Hello.  I was diagnosed with Peyronies last July.  After several doctor and urologist's visits (along with a daily dose of vitamin E) I found that my condition will not respond to Xiaflex without doing damage to my urethra. I have no idea how I got this condition although my GP thinks its an autoimmune disorder.  Erections are painful and there is a definite loss of sensation due to the collagens.  

I would like to know if there are any natural or alternative treatments (except for vitamin E) that could help my condition.

Thank you.

paulmcdky  

NeoV

Forget vitamin E, but take it if you have it. This thread will be useful for you.
Peyronies Survival Guide - Information for New Members - Peyronies Society Forums

CoQ10 at 400mg a day, Acetyl-L-Carnitine at 2g a day and pentoxifylline are the main oral treatments. Arginine may also be helpful and daily low dose Cialis has been shown to prevent (reduce?) fibrosis.

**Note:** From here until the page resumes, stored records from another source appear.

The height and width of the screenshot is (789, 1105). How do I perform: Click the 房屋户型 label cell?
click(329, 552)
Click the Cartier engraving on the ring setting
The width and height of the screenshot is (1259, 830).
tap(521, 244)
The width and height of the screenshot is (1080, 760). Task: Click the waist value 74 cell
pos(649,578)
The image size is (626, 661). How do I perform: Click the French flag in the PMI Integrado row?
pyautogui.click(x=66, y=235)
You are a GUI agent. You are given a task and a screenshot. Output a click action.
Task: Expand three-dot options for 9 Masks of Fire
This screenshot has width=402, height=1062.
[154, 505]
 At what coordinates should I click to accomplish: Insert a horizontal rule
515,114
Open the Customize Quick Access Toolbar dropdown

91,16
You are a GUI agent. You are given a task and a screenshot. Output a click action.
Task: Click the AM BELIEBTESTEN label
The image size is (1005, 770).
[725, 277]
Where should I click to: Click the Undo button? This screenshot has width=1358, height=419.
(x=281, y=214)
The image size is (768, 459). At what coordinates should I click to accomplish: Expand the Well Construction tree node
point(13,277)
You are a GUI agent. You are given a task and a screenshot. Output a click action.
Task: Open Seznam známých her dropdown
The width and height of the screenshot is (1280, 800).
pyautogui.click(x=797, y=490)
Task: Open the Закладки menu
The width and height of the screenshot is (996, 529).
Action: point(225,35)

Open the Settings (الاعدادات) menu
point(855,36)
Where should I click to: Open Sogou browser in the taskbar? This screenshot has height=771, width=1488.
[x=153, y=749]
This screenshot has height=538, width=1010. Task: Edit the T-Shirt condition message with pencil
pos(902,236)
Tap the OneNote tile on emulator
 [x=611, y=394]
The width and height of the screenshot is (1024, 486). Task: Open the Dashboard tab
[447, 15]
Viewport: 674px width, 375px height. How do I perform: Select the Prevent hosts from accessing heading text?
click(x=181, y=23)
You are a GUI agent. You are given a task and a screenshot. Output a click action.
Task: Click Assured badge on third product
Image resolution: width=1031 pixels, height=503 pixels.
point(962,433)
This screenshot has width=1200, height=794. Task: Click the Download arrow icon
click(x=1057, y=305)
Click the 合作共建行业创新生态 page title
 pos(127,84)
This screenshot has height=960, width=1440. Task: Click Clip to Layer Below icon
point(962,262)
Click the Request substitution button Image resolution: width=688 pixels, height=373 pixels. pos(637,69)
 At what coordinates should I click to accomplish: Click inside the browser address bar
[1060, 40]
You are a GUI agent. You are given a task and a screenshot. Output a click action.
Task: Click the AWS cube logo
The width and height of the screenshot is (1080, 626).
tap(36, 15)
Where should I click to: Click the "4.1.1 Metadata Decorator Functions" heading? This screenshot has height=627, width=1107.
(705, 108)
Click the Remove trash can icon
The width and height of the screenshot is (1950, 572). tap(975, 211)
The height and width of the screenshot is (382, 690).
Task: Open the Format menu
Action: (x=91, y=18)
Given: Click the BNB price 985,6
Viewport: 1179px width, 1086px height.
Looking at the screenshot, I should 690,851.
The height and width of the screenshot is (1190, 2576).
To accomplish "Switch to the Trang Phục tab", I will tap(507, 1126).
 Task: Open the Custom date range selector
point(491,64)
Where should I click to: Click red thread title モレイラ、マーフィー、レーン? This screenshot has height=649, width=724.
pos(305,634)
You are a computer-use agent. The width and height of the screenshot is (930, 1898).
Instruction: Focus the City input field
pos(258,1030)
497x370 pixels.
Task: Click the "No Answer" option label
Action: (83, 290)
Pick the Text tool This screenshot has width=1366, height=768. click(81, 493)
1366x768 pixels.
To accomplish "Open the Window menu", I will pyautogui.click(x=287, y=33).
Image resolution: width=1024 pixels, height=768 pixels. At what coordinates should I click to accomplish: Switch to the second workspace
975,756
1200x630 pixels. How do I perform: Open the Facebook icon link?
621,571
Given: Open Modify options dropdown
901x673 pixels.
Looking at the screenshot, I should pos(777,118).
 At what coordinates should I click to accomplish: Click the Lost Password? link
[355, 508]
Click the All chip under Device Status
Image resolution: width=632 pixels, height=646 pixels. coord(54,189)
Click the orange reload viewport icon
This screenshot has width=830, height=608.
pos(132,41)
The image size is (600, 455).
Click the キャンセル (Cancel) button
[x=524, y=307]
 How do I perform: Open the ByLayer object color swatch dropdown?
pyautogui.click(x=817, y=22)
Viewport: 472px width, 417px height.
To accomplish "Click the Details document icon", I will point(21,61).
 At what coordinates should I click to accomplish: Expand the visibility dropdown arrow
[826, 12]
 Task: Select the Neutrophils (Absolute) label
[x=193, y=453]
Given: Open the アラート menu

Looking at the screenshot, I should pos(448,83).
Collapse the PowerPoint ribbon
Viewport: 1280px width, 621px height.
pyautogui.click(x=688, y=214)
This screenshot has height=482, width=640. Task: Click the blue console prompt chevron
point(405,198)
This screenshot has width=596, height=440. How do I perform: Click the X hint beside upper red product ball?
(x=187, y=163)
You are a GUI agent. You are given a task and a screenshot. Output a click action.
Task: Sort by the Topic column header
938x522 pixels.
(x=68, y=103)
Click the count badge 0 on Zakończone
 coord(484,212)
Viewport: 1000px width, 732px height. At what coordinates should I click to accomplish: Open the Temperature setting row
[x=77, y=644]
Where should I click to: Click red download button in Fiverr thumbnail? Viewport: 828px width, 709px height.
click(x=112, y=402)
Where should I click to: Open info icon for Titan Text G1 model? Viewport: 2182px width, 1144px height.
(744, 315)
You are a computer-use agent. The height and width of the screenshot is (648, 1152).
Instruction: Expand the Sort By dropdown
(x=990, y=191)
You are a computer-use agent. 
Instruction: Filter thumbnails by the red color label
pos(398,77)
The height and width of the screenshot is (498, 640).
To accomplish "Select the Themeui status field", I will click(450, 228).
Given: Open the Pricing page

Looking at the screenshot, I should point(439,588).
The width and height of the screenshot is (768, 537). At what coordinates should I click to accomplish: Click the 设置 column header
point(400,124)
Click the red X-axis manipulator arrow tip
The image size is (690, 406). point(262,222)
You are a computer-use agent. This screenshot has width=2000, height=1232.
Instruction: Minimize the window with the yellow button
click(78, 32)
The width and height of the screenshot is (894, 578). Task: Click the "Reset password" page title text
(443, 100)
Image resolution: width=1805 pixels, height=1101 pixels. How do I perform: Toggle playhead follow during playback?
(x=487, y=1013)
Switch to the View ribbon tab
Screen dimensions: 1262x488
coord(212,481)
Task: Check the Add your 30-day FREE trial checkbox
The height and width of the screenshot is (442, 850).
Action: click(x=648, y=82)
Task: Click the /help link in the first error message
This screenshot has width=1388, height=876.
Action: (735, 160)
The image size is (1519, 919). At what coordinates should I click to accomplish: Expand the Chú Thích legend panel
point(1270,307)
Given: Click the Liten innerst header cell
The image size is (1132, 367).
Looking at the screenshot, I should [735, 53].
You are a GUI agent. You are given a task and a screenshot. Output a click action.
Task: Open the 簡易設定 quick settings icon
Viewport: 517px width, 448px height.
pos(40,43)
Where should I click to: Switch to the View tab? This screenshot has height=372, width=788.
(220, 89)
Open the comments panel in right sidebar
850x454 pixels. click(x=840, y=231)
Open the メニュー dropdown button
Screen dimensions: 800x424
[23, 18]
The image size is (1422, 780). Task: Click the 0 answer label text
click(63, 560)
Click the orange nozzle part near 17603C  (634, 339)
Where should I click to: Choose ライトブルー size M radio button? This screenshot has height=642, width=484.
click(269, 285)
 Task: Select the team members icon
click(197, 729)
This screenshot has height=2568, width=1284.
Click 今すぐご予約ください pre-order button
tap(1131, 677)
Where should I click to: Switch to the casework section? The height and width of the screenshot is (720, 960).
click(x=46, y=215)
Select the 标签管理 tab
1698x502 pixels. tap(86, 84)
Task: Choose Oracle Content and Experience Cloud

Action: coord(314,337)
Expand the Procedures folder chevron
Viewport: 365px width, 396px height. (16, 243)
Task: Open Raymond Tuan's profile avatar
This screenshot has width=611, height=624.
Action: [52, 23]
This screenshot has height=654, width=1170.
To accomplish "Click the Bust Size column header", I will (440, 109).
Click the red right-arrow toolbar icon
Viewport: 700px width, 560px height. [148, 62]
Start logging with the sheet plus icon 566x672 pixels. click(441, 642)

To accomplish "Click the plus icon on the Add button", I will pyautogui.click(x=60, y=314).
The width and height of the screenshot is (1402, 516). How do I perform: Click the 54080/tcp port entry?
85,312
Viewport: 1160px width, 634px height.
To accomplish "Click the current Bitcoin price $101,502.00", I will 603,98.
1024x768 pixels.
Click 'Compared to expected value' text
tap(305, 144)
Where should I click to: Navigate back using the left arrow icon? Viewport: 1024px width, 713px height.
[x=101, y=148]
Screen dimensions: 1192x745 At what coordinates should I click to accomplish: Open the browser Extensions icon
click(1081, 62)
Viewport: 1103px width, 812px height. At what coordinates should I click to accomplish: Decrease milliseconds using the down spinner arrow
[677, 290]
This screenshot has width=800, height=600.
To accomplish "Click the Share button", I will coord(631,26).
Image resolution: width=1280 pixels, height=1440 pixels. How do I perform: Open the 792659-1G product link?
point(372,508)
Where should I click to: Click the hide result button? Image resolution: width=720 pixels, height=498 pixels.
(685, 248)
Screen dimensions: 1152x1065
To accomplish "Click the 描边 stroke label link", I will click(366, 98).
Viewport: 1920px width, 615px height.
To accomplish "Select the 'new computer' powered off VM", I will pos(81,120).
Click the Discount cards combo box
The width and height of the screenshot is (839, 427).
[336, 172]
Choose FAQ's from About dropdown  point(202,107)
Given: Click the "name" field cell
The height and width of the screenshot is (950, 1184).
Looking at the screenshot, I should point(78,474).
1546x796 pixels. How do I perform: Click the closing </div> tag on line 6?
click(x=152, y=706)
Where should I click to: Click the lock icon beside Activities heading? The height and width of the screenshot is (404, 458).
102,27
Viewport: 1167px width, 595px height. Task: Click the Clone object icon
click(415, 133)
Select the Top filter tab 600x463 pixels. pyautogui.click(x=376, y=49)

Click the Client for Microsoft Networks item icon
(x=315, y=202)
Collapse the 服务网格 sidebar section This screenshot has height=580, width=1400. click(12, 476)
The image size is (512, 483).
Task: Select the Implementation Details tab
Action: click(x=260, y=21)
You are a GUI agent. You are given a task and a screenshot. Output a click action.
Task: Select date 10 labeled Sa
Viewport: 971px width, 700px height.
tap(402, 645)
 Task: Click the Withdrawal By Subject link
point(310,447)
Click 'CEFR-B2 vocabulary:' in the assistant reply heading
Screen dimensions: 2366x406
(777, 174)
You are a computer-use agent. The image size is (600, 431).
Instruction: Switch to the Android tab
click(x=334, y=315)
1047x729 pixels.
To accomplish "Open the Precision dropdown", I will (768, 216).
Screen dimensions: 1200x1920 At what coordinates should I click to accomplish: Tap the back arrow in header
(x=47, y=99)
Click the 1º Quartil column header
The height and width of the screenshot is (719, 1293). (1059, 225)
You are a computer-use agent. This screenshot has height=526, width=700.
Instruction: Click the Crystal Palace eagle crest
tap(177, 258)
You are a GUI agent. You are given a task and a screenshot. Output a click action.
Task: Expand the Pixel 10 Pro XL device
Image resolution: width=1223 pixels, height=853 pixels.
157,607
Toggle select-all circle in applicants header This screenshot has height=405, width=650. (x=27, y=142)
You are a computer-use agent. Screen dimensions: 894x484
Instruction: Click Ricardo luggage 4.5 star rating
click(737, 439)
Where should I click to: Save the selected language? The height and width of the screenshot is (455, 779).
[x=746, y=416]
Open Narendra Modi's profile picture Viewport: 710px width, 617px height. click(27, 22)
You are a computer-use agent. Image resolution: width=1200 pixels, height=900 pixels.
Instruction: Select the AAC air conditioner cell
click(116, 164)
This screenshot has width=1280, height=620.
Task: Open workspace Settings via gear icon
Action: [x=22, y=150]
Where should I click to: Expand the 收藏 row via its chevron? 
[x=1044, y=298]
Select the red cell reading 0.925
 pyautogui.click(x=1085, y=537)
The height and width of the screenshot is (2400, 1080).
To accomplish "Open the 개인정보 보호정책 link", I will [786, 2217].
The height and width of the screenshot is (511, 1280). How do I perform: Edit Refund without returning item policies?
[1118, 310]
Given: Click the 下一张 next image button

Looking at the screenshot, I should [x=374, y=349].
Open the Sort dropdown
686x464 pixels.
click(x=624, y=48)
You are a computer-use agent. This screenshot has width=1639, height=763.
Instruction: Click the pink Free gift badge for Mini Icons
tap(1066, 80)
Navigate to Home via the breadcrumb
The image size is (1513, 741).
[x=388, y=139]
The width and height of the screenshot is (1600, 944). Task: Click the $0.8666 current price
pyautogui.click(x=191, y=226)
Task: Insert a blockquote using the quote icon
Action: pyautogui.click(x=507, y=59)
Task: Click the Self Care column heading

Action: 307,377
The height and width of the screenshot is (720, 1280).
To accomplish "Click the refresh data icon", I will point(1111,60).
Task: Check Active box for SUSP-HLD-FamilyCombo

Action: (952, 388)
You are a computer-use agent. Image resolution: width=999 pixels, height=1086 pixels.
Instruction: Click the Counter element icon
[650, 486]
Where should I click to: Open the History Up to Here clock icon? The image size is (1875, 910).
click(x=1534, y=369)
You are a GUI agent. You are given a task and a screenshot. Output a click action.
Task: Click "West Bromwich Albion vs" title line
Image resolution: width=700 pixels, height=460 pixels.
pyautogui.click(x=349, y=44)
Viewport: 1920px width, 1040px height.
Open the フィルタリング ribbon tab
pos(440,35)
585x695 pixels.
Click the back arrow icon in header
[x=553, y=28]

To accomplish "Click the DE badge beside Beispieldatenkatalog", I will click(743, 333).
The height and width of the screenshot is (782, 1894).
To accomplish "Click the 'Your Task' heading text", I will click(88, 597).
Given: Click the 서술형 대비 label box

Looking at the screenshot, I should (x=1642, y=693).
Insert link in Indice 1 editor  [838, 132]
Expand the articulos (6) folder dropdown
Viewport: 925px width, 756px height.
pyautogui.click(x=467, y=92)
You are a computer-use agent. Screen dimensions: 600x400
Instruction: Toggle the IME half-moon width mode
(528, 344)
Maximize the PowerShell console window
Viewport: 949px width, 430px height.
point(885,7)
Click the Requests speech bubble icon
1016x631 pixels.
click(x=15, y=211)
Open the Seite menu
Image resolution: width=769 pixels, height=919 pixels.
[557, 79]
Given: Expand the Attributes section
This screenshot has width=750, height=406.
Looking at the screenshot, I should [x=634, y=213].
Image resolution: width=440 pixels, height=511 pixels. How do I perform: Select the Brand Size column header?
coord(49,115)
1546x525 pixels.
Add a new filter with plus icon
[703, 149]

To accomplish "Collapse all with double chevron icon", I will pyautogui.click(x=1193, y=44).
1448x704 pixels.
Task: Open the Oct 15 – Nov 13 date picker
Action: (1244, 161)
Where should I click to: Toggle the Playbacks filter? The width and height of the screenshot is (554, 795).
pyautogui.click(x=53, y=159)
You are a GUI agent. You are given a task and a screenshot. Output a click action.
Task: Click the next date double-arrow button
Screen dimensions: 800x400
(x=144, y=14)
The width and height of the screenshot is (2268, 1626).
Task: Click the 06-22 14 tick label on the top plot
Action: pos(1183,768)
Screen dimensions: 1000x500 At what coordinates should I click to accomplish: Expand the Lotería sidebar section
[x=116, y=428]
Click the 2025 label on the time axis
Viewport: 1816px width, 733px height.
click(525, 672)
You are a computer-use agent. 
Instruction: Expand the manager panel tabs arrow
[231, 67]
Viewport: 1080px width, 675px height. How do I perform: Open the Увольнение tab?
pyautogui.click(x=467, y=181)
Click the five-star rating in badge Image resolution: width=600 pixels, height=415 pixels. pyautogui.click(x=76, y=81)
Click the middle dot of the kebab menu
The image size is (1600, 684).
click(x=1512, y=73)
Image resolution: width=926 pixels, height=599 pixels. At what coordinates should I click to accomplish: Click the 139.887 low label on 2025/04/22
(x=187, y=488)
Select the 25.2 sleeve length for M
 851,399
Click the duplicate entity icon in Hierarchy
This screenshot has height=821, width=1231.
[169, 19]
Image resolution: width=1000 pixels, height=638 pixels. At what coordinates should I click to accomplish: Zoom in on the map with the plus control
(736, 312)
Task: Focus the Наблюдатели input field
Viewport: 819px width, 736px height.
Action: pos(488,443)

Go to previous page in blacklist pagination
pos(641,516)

Then you have the physical therapies which are VED therapy and traction. Locate a specialist as soon as you can, even if it requires a trip to meet with him. That should be your priority.


welshwales

Hello and welcome. As James has said there are numerous options available. I favour the increased blood flow route - low dose daily Cialis and moderate VED therapy. The theory is that the increased flow of blood helps to break down the plaques. And so far I have experienced some positive results.